(Exercise text Opens)

Single Nucleotide Polymorphisms in CD36 Are Associated with Macular Pigment among Children

Background: High macular pigment optical density (MPOD) has been associated with improved eye health and better cognitive functions. Genetic variations have been associated with MPOD in adults. However, these associations between genetic variations and MPOD have not been studied in children. Objectives: This was a secondary analysis of the FK2 (Fitness Improves Thinking in Kids 2) trial (n = 134, 41% male). The aim was to determine differences in MPOD among children (aged 7-9 y) based on genetic variants that either are biologically relevant to lutein (L) and zeaxanthin (Z) accumulation or have been associated with MPOD in adults. Methods: MPOD was measured using customized heterochromatic flicker photometry via a macular densitometer. DXA was used to assess whole-body and visceral adiposity. DNA was extracted from saliva samples and was genotyped for 26 hypothesis-driven single nucleotide polymorphisms and 75 ancestry-informative markers (AIMs). Habitual diet history was obtained via 3-d food logs completed by parents (n = 88). General linear models were used to compare MPOD between different genotypes. Principal component analysis was performed for the AIMs to account for ethnic heterogeneity. Results: Children carrying >= 1 minor allele on beta-carotene-15,15'-monooxygenase (BCO1-rs7501331 IT allele) (P= 0.045), cluster of differentiation 36 (CD36)-rs1527483 IT allele) (P= 0.038), or CD36-rs3173798 (C allele) (P= 0.001) had significantly lower MPOD (range: 14.1%-26.4%) than those who were homozygotes for the major alleles. MPOD differences based on CD36-rs3173798 genotypes persisted after adjustment for dietary L and Z intake. Conclusions: The findings indicate that genetic variations of CD36 and BC01 contribute to MPOD in children. The influence of genetic variation in CD36-rs3173798 persisted after adjusting for variation in dietary intake.

Automated summary

The study found that specific genetic variations, such as in BCO1 and CD36, are associated with lower levels of MPOD in children. The impact of genetic variation in CD36-rs3173798 on MPOD persisted even after adjusting for dietary intake.

(Exercise text Closes)

__Work to complete__.
1 > Answer these questions using the text on CD36 and macular pigment:
(a) How many children took part in the FK2 trial?
(b) What device was used to measure MPOD?
(c) For how many hypothesis-driven single nucleotide polymorphisms was the DNA genotyped?
2 > Reproduce the text on CD36 and macular pigment from "The study found" up to and including "for dietary intake.".

(Data for review Opens)

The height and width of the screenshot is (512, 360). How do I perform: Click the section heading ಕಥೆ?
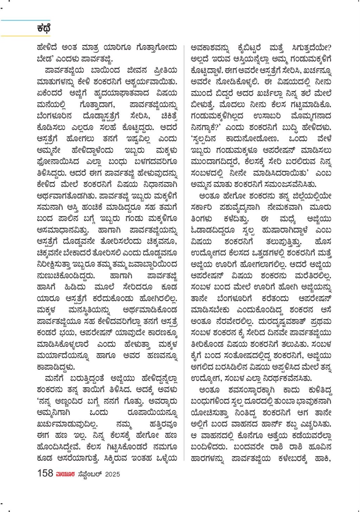pos(44,29)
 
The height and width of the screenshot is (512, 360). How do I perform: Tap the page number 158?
pos(45,473)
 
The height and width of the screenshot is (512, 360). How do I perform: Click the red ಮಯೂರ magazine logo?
pos(65,474)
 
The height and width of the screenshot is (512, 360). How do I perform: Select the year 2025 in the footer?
pos(112,474)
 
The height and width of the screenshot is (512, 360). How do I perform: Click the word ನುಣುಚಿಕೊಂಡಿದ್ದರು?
pos(66,276)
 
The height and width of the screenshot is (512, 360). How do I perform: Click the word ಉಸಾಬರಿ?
pos(267,116)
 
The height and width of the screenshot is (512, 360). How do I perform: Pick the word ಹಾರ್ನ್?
pos(273,424)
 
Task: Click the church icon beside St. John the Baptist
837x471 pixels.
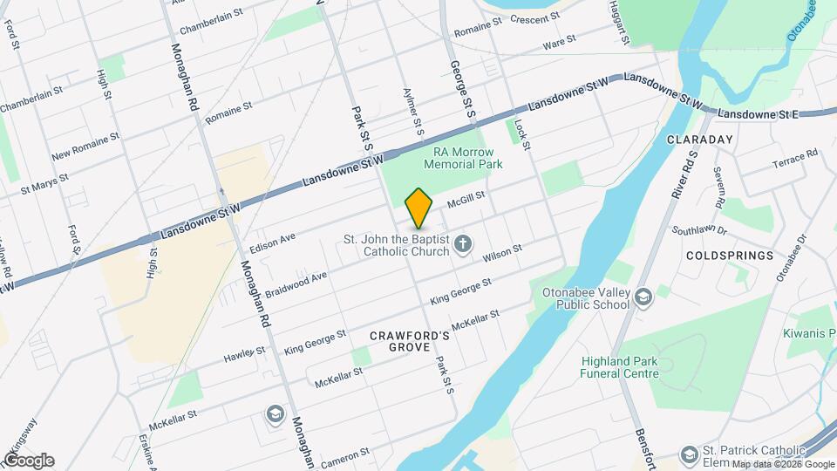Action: point(463,244)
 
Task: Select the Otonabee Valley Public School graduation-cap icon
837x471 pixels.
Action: point(643,297)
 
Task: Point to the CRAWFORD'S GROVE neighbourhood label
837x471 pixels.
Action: point(410,341)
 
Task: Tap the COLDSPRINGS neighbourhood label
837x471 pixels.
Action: point(730,256)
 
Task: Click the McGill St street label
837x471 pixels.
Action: point(465,202)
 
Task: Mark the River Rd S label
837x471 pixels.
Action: point(684,175)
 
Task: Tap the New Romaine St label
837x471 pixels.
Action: point(85,148)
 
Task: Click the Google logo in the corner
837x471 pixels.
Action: point(28,460)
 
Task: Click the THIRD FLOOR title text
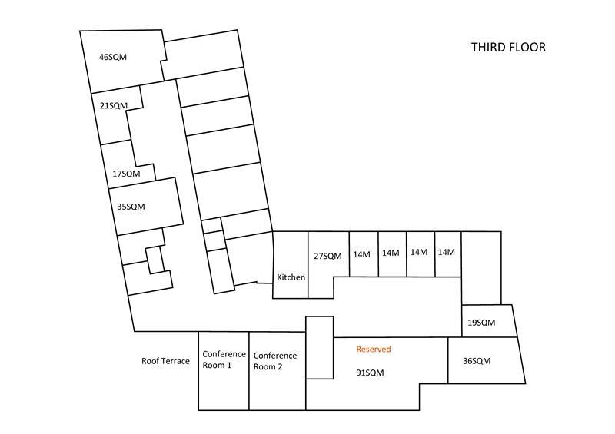pos(508,47)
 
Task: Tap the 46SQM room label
pos(113,57)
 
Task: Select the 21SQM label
pos(114,105)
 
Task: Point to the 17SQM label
pos(126,174)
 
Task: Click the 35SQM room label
pos(131,206)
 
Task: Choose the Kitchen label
pos(291,277)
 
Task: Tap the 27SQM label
pos(327,256)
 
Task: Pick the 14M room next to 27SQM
pos(361,254)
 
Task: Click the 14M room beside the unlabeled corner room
pos(447,252)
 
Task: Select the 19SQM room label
pos(481,323)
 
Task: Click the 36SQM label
pos(477,361)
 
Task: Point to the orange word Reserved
pos(374,349)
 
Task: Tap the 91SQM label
pos(370,373)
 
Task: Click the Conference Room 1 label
pos(224,359)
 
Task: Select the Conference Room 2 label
pos(275,361)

(Data for review Closes)

__Solutions to each task__.
1 >
(a) 134 children.
(b) A macular densitometer.
(c) 26.

2 >
The study found that specific genetic variations, such as in BCO1 and CD36, are associated with lower levels of MPOD in children. The impact of genetic variation in CD36-rs3173798 on MPOD persisted even after adjusting for dietary intake.